§ How to complete this task: The line holding "Given: Click the help icon next to CPC header" and every line after it through the end of the entries below: retype these exactly and nothing more.

§ Data section:
***

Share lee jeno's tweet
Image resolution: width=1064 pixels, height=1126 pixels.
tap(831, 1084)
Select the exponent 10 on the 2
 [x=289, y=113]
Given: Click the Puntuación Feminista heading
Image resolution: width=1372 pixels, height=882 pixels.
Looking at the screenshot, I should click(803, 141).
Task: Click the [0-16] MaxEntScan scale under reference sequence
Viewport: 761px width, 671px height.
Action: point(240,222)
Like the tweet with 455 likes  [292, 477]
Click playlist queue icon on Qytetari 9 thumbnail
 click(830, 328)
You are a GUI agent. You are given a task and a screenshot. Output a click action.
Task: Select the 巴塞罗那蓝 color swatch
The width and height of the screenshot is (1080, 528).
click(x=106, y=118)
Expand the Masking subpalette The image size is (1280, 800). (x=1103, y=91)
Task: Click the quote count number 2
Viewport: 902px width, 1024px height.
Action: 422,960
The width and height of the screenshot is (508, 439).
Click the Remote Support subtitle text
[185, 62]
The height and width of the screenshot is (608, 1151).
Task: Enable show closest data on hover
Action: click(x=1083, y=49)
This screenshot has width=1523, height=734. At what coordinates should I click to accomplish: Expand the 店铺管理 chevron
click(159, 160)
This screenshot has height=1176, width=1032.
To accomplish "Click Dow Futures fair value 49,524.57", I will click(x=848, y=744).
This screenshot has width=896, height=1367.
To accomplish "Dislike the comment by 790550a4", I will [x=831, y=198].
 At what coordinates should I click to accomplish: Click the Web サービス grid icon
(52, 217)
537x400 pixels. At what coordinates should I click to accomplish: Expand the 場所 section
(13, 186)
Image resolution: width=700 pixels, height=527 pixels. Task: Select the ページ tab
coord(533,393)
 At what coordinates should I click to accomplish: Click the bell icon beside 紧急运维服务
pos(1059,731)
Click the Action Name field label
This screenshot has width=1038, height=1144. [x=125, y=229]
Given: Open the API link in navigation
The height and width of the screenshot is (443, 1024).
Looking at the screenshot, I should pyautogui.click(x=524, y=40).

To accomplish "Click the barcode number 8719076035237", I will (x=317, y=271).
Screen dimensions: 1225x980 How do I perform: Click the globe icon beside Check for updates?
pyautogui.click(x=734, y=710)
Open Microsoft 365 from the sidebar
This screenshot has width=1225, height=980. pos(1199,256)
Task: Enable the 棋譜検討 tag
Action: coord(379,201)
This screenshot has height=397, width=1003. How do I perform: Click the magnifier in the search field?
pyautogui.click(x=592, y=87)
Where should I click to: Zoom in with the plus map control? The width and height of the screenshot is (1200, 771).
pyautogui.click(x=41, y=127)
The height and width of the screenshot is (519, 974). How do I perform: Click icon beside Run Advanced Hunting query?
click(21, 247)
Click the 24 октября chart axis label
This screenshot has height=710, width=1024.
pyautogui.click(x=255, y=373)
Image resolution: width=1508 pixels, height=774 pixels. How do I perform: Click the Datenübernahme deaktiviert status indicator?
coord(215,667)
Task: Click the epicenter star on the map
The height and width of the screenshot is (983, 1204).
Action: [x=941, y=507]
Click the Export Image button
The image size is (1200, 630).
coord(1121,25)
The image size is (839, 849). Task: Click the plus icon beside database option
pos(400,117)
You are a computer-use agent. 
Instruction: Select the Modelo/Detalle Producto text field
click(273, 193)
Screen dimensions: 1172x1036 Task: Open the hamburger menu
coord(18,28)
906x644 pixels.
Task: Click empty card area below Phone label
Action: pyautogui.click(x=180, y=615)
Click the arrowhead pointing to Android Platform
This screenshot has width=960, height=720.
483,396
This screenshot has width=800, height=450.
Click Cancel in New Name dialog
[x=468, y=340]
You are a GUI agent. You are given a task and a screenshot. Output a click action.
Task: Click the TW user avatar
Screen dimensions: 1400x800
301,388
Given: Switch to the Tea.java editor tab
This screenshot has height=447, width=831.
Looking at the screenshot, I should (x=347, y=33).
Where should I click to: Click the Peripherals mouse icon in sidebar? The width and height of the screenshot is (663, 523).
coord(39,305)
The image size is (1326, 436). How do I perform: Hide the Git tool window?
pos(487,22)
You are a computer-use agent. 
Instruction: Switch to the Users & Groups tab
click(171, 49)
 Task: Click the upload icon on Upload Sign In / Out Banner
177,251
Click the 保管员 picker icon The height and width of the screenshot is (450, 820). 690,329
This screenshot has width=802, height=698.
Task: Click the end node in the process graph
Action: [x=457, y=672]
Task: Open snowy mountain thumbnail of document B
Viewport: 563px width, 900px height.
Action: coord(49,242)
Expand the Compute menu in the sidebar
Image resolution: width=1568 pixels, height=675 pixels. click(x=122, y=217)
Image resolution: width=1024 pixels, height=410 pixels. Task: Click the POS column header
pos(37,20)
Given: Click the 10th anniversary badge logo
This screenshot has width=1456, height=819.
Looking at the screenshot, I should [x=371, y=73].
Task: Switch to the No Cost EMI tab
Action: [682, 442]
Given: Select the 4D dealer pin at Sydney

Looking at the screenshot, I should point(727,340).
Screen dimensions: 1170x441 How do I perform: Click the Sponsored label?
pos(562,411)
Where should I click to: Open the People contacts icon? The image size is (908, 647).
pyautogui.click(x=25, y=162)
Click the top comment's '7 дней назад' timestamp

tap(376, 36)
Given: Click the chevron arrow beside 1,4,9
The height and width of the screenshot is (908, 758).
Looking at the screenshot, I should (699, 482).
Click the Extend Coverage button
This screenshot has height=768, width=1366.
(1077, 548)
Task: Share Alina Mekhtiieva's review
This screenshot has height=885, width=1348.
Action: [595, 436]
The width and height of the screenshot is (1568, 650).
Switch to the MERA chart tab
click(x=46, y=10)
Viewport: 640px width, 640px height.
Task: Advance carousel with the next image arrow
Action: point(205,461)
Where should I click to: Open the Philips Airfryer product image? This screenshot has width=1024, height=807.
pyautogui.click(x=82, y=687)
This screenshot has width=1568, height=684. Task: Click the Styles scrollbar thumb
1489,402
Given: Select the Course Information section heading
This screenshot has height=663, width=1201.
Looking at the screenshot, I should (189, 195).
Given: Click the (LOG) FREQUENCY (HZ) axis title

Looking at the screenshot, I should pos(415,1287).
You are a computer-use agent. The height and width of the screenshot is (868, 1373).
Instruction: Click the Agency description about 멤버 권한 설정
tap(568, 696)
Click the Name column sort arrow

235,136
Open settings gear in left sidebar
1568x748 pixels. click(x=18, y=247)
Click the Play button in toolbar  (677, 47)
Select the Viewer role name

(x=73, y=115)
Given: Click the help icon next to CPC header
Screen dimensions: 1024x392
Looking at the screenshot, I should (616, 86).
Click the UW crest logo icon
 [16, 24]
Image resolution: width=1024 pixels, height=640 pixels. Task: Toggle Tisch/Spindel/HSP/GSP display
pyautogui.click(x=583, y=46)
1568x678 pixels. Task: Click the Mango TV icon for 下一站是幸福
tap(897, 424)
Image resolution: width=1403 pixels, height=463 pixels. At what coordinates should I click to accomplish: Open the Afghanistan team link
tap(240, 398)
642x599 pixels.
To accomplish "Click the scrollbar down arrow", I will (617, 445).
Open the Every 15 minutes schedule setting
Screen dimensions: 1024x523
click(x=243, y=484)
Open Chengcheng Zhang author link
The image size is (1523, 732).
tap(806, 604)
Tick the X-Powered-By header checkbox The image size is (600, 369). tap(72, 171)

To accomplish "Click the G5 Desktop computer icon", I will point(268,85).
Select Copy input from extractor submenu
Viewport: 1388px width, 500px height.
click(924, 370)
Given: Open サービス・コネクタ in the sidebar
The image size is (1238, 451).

***

§ Solution below:
Given: Click the help icon next to CPC header
Screen dimensions: 1024x392
Looking at the screenshot, I should (616, 86).
Click the UW crest logo icon
 [16, 24]
Image resolution: width=1024 pixels, height=640 pixels. Task: Toggle Tisch/Spindel/HSP/GSP display
pyautogui.click(x=583, y=46)
1568x678 pixels. Task: Click the Mango TV icon for 下一站是幸福
tap(897, 424)
Image resolution: width=1403 pixels, height=463 pixels. At what coordinates should I click to accomplish: Open the Afghanistan team link
tap(240, 398)
642x599 pixels.
To accomplish "Click the scrollbar down arrow", I will (617, 445).
Open the Every 15 minutes schedule setting
Screen dimensions: 1024x523
click(x=243, y=484)
Open Chengcheng Zhang author link
The image size is (1523, 732).
tap(806, 604)
Tick the X-Powered-By header checkbox The image size is (600, 369). tap(72, 171)

To accomplish "Click the G5 Desktop computer icon", I will point(268,85).
Select Copy input from extractor submenu
Viewport: 1388px width, 500px height.
click(924, 370)
Given: Open サービス・コネクタ in the sidebar
The image size is (1238, 451).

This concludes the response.